Quien tiene el poder suele considerarlo como un bien individual y, a menudo, vistos los intereses que promedian, pronto se olvida de que el fin del mismo es el bien común (escuelas, hospitales, centros de investigación, viviendas, infraestructuras, mejor calidad de vida, logros sociales, etc.).

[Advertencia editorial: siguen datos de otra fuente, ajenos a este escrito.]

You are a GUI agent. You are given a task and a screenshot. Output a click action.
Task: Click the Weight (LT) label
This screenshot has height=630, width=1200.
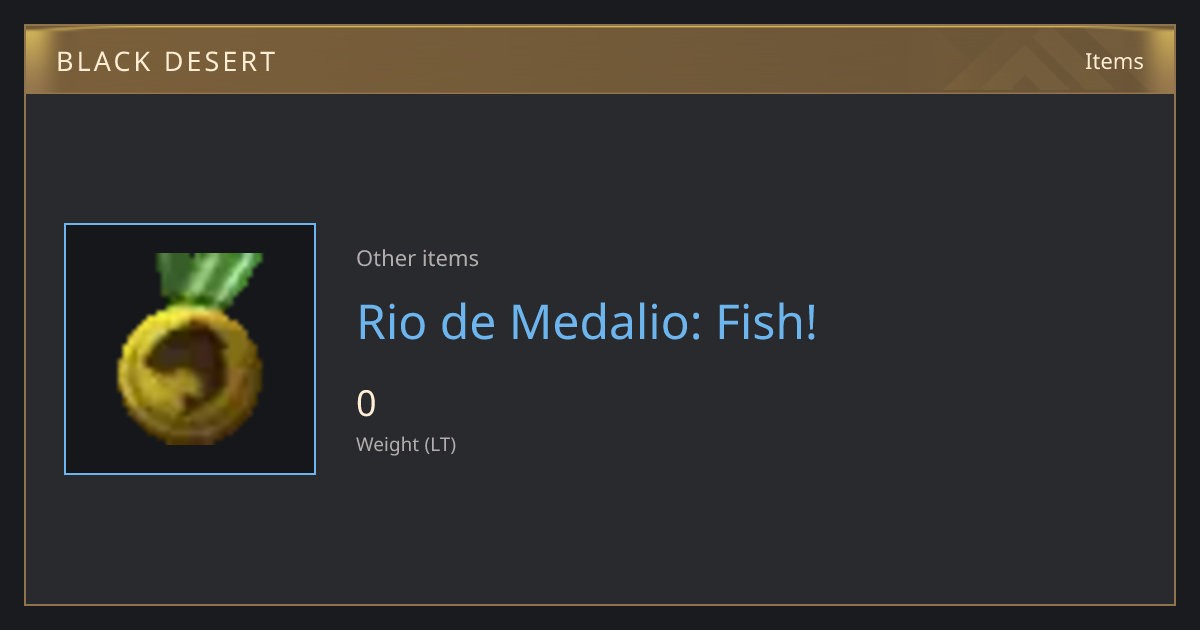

En los últimos tiempos hemos aprendido, sin poner demasiado interés, que tener poder es estar por encima del bien y del mal. Que el poder facilita la pronta salida de la cárcel a unos, mientras que otros por el mismo delito pueden podrirse en ella. Que el poder inventa subterfugios para driblar las leyes y hacerlas a medida de uno; hace que te alíes con el enemigo para perpetuarte; que te rías de los veredictos de los jueces sin disimulo alguno. El que ostenta el poder mueve las cartas por debajo de la mesa en beneficio propio; esquiva con habilidad los peores tragos de la vida; ignora las preguntas de los interlocutores mirando al otro lado y ningunea con prepotencia. El poder hace que, adoptando la máxima de que el tiempo todo lo arregla, uno se siente a esperar a que un eventual viento favorable aparezca en el horizonte. El poder, en fin, hace que se inclinen a tu paso y que te codees con los dioses. De tenerlo a no tenerlo estriba que te ofrezcan el mejor servicio en un restaurante, te den la mejor habitación en un hotel o que te ignoren y arrinconen como a un apestado. El poder proporciona la llave para especular en terrenos que luego serán recalificados, de modo que los amigos de los poderosos puedan sacar los beneficios correspondientes. El bumerang del poder, curiosamente, siempre devuelve prebendas como contraprestación. El poder conoce los subterfugios para, transcurrido un tiempo, edificar donde no se podía edificar o sacar agua de donde la había. El poder hace amar el dinero sobre todas las cosas; hace levantar la comisura izquierda del labio superior menospreciando al que tiene enfrente. Pero el poder no hace que los frutos maduren antes de hora, ni que las tormentas cesen cuando el barco navega en altamar, ni que el niño se torne en adulto en un abrir y cerrar de ojos.
Resultaría muy fácil, después de cada una de las frases anteriores, poner entre paréntesis nombres y apellidos de gente que todos conocemos, pero resulta mucho más interesante no incluirlos y llegar a la conclusión de que el poder –así lo hemos convenido entre todos–, cada cierto tiempo, cambia de manos para continuar con los mismos despropósitos; eso sí, cada vez más un poco más sofisticados.